Donc il faudra s'habituer à soit se déplacer loin de chez soi même pour des pathologies fréquentes et bénignes ET admettre que de facto, il va y avoir une médecine à plusieurs vitesses selon la chance géographique
OU
Réformer l'organisation des hôpitaux, avec des services polyvalents bien plus nombreux, et des services ultra spécialisés disséminés partout sur le territoire (peu importe où) suffisamment staffés en médecins pour pouvoir donner des avis à distance à tous ceux qui en ont besoin.
Tout cela m'inspire quelques réflexions : d'une part je pense encore «médecine des années 60». Je soigne tout à coup d'aspirine et de vicks vaporub, mais je suis consciente que c'est parce que je n'ai jamais rien eu de grave.
D'autre part je crois tout à fait à la spécialisation croissante décrite ci-dessus: les explications ci-dessus recoupent des expériences, ou plutôt des éclats d'expériences, des anecdotes rapportées, des témoignages entendus. Ce thread donne un sens à des éléments épars.

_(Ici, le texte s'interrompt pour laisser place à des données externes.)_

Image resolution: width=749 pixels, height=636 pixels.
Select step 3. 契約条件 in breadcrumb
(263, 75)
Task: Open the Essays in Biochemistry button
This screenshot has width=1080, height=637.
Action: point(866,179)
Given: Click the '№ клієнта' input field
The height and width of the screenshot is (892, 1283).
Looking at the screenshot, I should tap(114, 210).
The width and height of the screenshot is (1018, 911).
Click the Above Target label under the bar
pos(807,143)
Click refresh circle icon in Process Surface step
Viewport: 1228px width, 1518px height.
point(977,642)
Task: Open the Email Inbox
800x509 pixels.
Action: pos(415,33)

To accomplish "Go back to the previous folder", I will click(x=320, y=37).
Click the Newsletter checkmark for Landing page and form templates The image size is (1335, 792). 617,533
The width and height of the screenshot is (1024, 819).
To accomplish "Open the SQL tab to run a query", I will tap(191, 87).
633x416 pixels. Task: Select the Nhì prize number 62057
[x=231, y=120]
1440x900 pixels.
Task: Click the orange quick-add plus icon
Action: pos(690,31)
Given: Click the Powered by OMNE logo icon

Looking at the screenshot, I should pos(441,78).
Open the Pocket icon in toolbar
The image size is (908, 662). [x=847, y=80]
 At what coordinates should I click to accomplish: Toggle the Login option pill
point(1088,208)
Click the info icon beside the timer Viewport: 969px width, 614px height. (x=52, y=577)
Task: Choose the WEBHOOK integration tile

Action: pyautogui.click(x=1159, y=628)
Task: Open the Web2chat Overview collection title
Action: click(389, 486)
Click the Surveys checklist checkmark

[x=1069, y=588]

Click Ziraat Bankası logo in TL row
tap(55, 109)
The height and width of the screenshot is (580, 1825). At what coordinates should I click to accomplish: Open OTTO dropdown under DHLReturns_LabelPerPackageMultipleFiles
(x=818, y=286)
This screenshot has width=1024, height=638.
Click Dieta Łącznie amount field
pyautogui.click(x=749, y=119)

Comment dire notre reconnaissance à ce chirurgien de Garches qui a opéré la hanche de ma belle-mère à 79 ans malgré sa sclérose en plaque — aucun chirurgien de Reims ne voulait prendre le risque — et l'a fait remarcher — promesse qui nous avait fait rire d'incrédulité quand il l'avait proférée?
Ajoutons que la sécurité sociale ne voulait pas rembourser le voyage en ambulance de ma belle-mère (avant l'opération elle ne pouvait voyager qu'allongée) au prétexte qu'elle aurait dû se faire opérer à Reims — et qu'il a fallu que mon beau-père apporte la preuve qu'elle n'avait trouvé personne pour l'opérer sur place (ceci pour aller dans le sens «notre système n'a pas évolué depuis soixante ans»).
Quant à la spécialisation/consultation par d'autres hôpitaux, je réalise que le sujet est traité dans la saison 2 de
New Amsterdam, quand le directeur de l'hôpital a l'idée de "prêter" contre rémunération ses spécialistes à d'autres hôpitaux (contre rémunération car nous sommes aux Etats-Unis: il faut trouver soi-même des financements).
Tout cela me laisse perplexe, car avec une telle spécialisation, comment traiter un patient comme un tout, prendre en compte les interactions entre organes ou glandes ou entre médicaments prescrits par différents médecins?